Sometimes the spark of an idea can come from a chance comment, and can tip your mind into thinking about something from a different viewpoint. One of the comments on Maxforlive.com for one of my comb-filter-based audio effects set me thinking, because it warned against using limiting because it could change the sound...
Now changing the sound is what audio effects are all about, and every time that I think there isn't any room for anything even remotely new, then up pops something that you hadn't considered before. So after a run of filter-based audio effects, I now had a nagging suspicion that there must be something that hadn't been explored with limiting (or its cousins, compression and expansion, and the evil twin, noise gating). Which is when a crazy idea popped into my head, and resulted in a series of limiter-based effects that reaches its natural conclusion in SyncLimiter.
It is often said that there is nothing new. So I'm cautious about suggesting that this might be new, so I will caveat this with 'new to me'. I've never seen anything that deliberately mis-uses limiting with LFOs setting the threshold, but then I'm a very conventional user of limiters (as in keeping something with lots of time-varying gain stable, as in a swept comb filter) and so I may well merely be revealing my blinkered knowledge.
So with all that out of the way, I present SyncLimiter, an audio effect that has two independent limiters whose thresholds and compression ratios can be modulated by sample-and-hold captured sine waveforms from two independent synch-able LFOs.
I've chosen the 'mirror' look for the UI, so the left and right hand sets of controls are reflected in the vertical axis. The first control to reach is the 'Limiter' control, which is just a lift from previous projects, and which does a complex mapping of threshold and ratio to give a single control that 'feels' right to me. At zero, there's only a slight effect, whilst at 100 there is maybe just a bit too much effect on the sound, and so the place to start is at a setting of about 50. (This is the default). After that, the 'LFO Depth' controls how much the LFO affects the Limiting, and the overall modulation is shown in the dark grey indicator. The 'S&H Freq' control alters the rate at which the LFO sine waveform is sampled (and held), and so at high frequencies (10 Hz) it has little effect, whilst at lower frequencies it chops the sine wave into a 'stepped' waveform. There's lots of scope for exploration here, with the relative ratios between the four frequencies, resulting in a wide variety of stereo changes to the sound. Some of the changes are subtle, others less so.

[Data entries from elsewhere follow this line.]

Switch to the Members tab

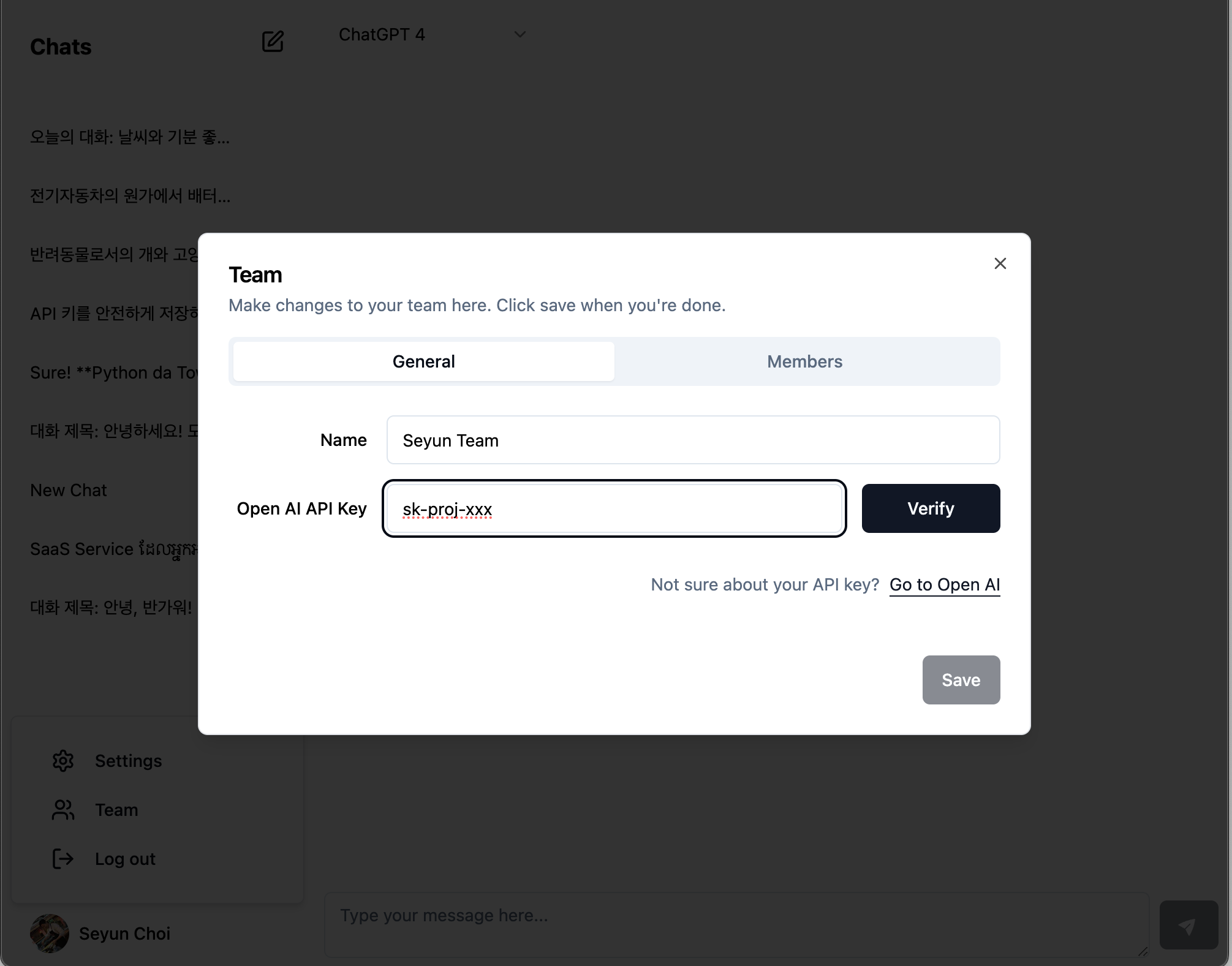click(x=805, y=361)
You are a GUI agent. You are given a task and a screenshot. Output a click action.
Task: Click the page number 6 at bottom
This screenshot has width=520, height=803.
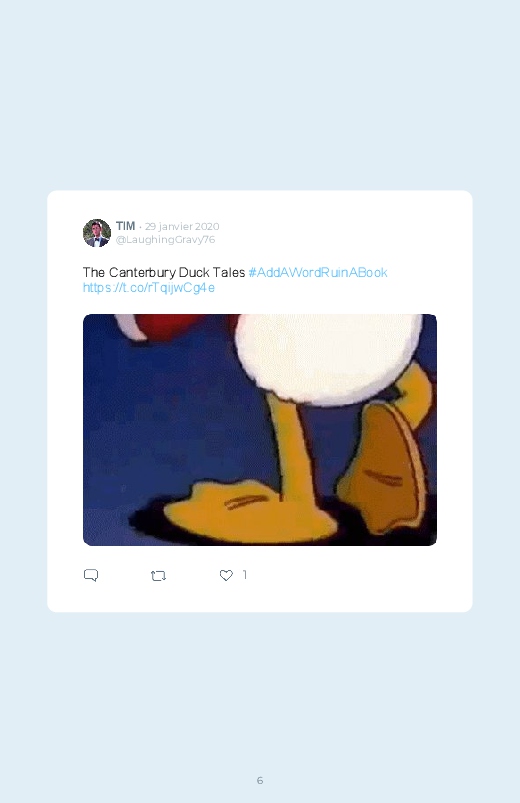[x=260, y=780]
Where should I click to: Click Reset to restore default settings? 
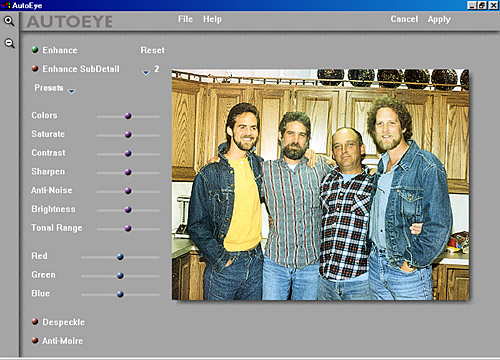pos(152,50)
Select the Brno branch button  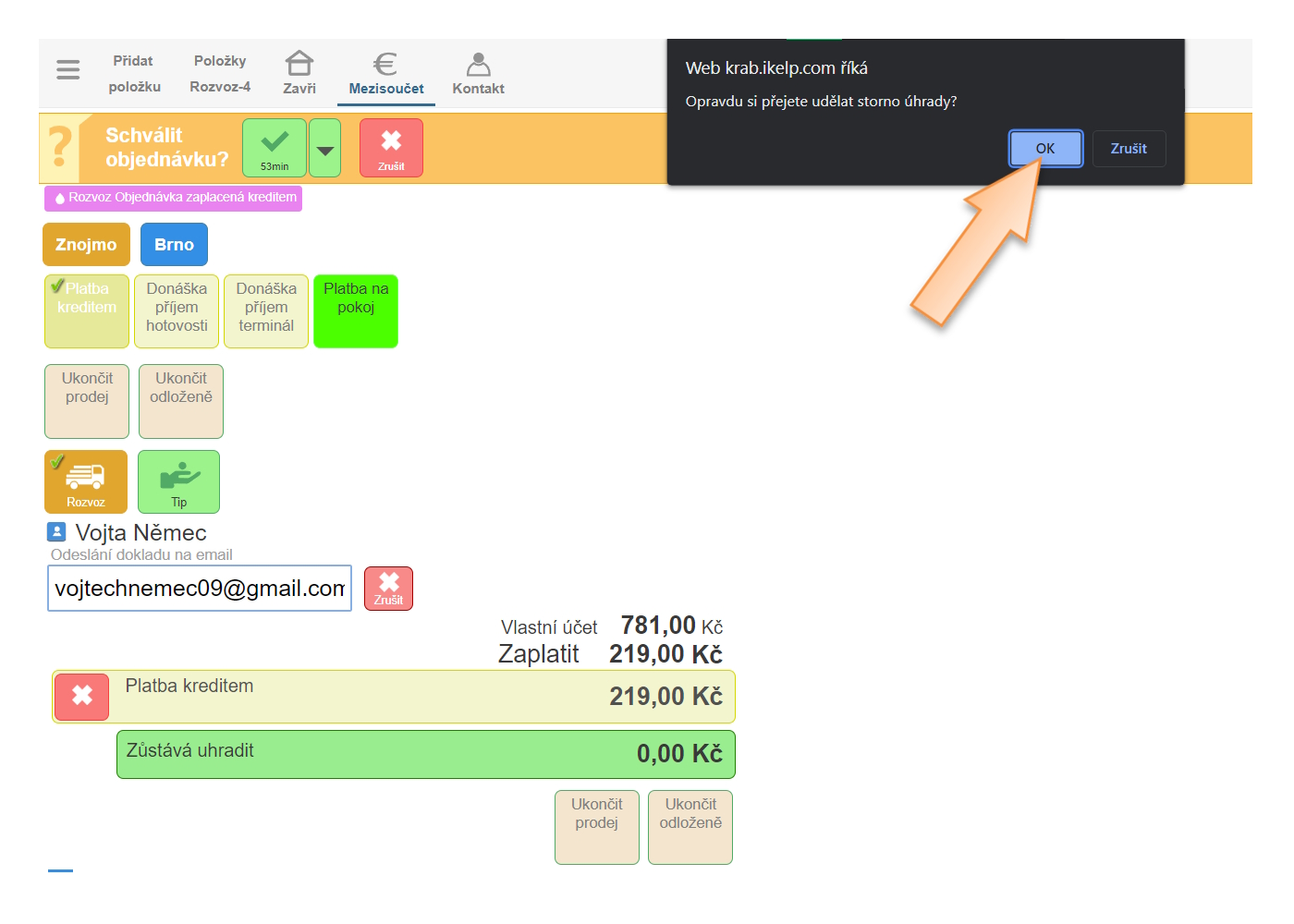(174, 245)
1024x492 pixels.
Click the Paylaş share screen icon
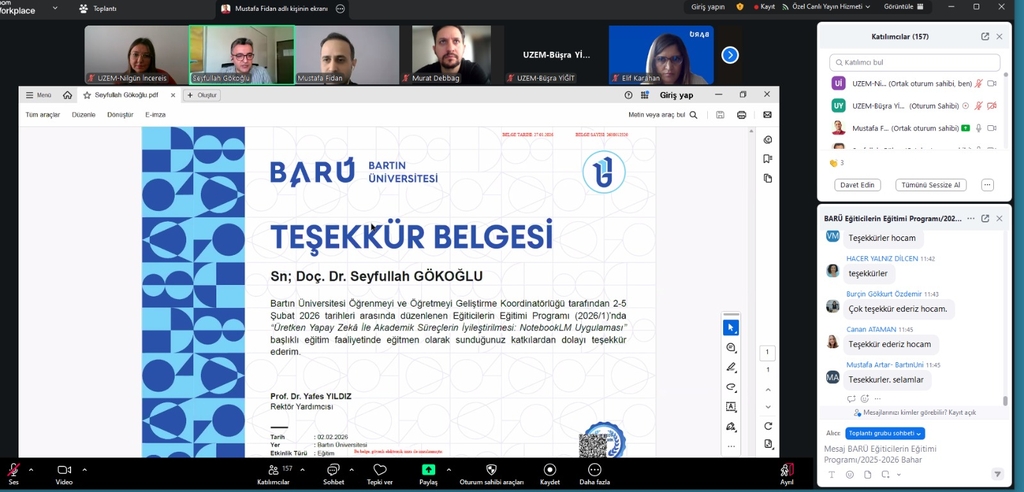[428, 469]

SyncLimiter works well on drums and rhythmic material like choppy comping. You may even like the way that it can muddle up pads, but using it on vocals is probably limited in its appeal. And actually, there are no rules - and any that you are given are probably interesting to try breaking. I'd be very interested to see in what ways this is mis-used!
I also apologise here to anyone who is offended by this flagrant exploitation of limiting, and I also have to warn users that there may be clicks present in the output of this effect, despite my best efforts with Max's 'line'. This is a dirty and crude effect - you have been warned!
As usual, SyncLimiter can be found at Maxforlive.com (One of these days I hope to make something different enough to get onto the Ableton 'Friday' blog entries!)